The ancient wood of wisdom supporting these cognitive rafters offers only a creak in return, a soft flow of dust trickling into the shaft of light under which I stand.

“Tell me why when I sit in the sunshine, I lay my head in the grass and watch the minute little insects, tiny ants, spiders and woodlouse innocuously going about their business, clambering across blades of grass with unfaltering determination and purpose, millions of the like I step on daily without sparing a flicker of consideration, why do I suddenly feel such eternal empathy, such sorrow for all that they will never and could never know, and I torture myself with ceaseless wondering; Do they know what they are? Do they know what I am? Do all conscious creatures think in the same way, only separated and defined by the abilities we posses to express it?”

Something above begins to stir now, and the ceiling begins to stretch and morph at my frustrated provocations. I continue, forcing my mind to formulate some kind of answer.

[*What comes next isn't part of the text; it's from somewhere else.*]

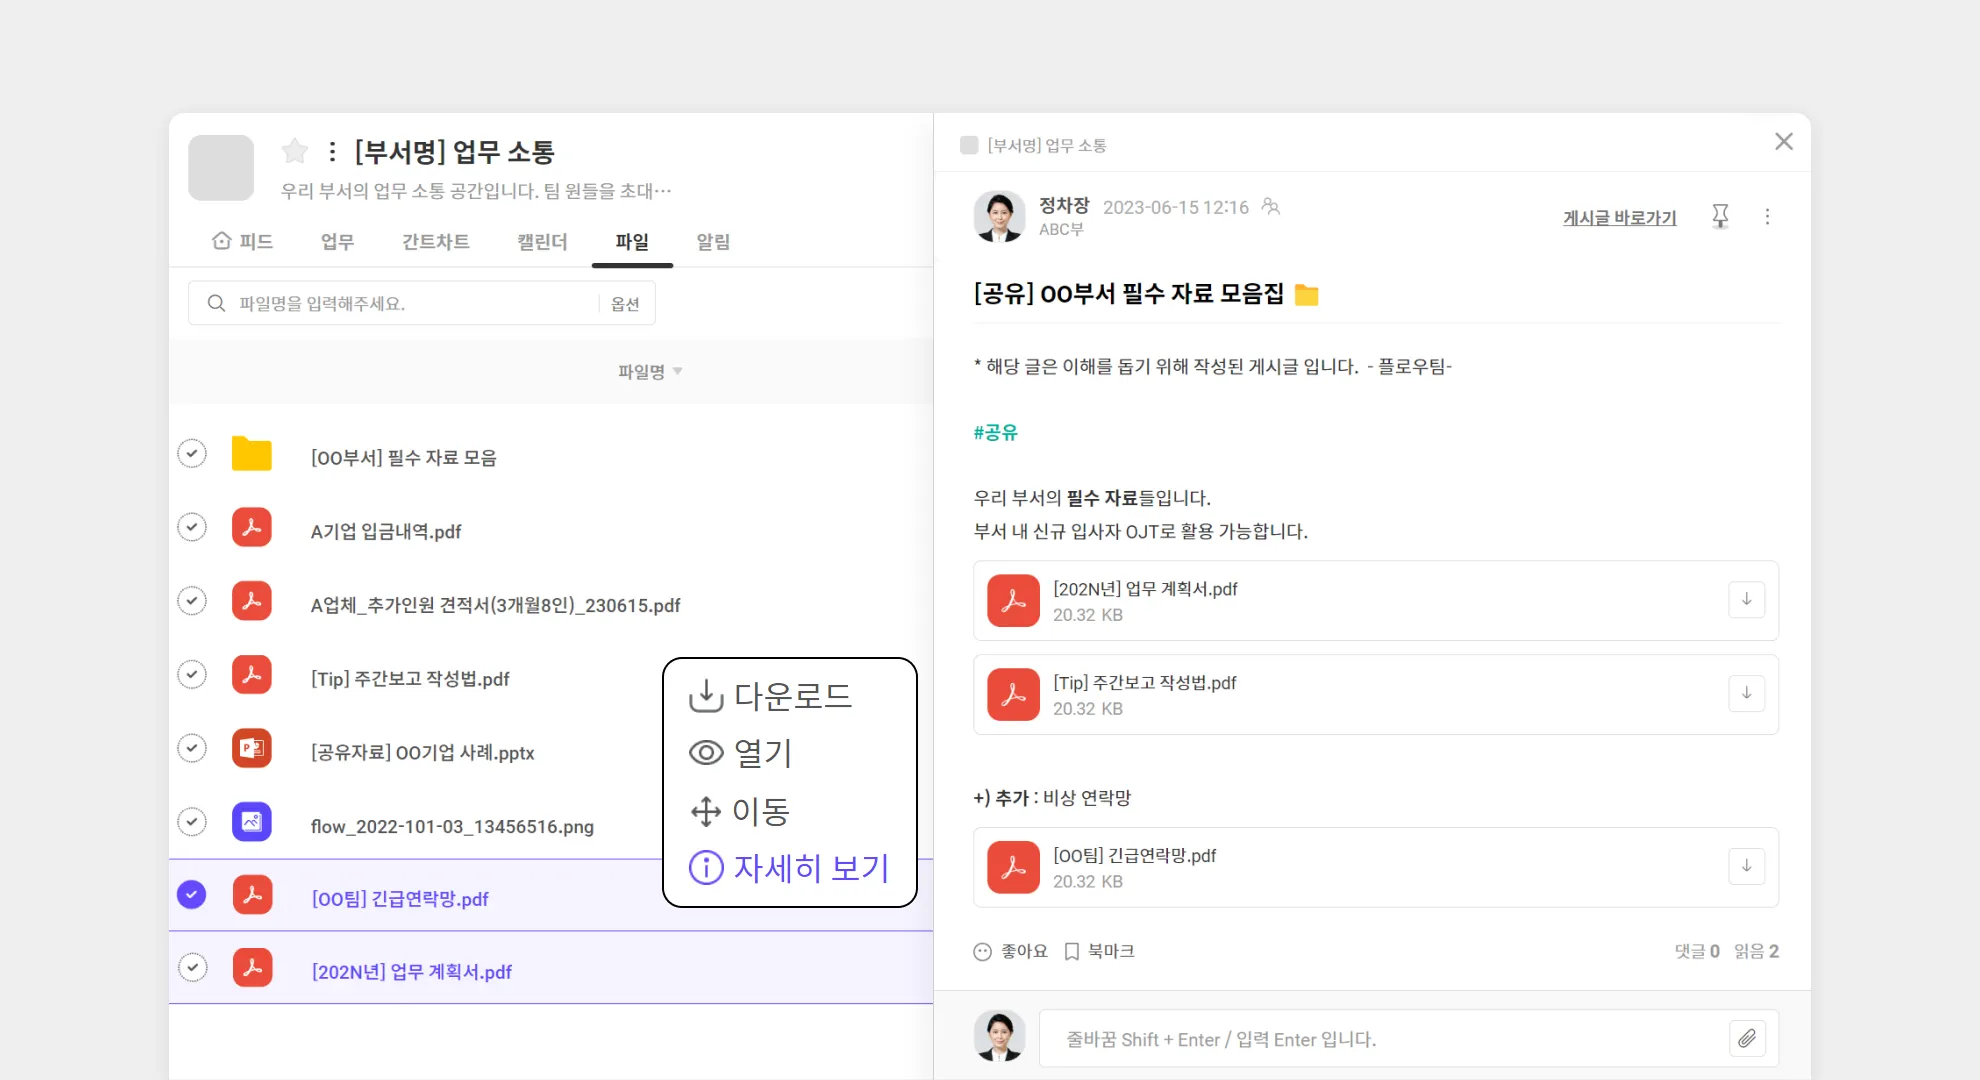Click the 좋아요 reaction smiley

[982, 951]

“Why is it that I seem to exist in this state of constant hyper-awareness of absolutely everything, a crippling, exhausting empathy with the entire universe? How is it possible that for a soul so laughingly irrelevant in the big picture, someone who is as good as nothing, to feel such a profound sense of everything?”

While the echoes of my words rattle off into the swirling maelstrom I have conjured by uttering them, a smaller, harder thought pushes its way to the front of my mind.

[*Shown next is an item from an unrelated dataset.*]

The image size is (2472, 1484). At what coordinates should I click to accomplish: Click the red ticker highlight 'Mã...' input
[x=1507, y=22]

We always assume that the smaller and simpler a form is, the less value it has. With such an infinitesimal capacity it has to achieve alone, it's sole role is to operate in several thousand of its own identical kind to produce anything noteworthy. 

Cells, ants, bricks.

And here I am, another identical form lost among the 108 billion of my past and present kind, an individually considered irrelevance. 

Yet when considered individually by me... I am everything.

Every single one of us, due to the nature of being the sole pilot of our own existences, has had these thoughts before, wondered the great questions of the universe and felt the existential frustrations of being so little but so much. Every single one of us is a fully formed and unique universe of perception and experience, a happened coincidence of consciousness and matter.

Yet... every single one of us remain but 1 in 108 billion.

In this whole grand scheme of things, whether that be considered in universal terms, or the confines of something smaller and more tangible like working for a vast corporation or being one resident in a big city, we are all singularly pointless box-tickers and task-doers, like ants in a line, a microscopic cluster of cells or bricks in a wall...

But suddenly these internal rafters erupt, and in a blistering whirlwind of light and colour, this divine stream of truth sweeps down and envelopes me, bathing me in its sudden profound wisdom. 

We're not. 

Because there is one thing which sets us aside from all of these other examples, a thing which every person possess which serves as direct evidence to prove that there is no way we can ever truly be uninmportant.

We know it.

Because the truth is an ant is not aware that it's just a singular ant that will never ever be remarkable, make a difference or ever do something to be remembered by.

But we are.

That's why there has been singular human beings that have gone on to achieve astounding feats - scientists, performers, political figures, athletes, social activists, astronauts - We as humans are completely and utterly aware of the fleetingness of our own lives and ultimately the pointlessness of our existences, and I could even argue that it is that sole fact alone which motivates and drives some to do remarkable things.

Because the thing is, 

If we know it, 

We can change it.

I'm not saying you've gotta take on the entire universe and bring about global peace and solve world hunger to have had a remarkable, worthwhile life, but it was just then that I realised a simple fact that if you're not set on course do to everything you want to do before you go, then what are you doing?

And as I take these headphones out of my ears, wipe the sooty tear marks from my cheeks and feel this new sparkling wisdom find a home among the vast labyrinthine depths of my soul,

I know that one day I will make a difference in the world.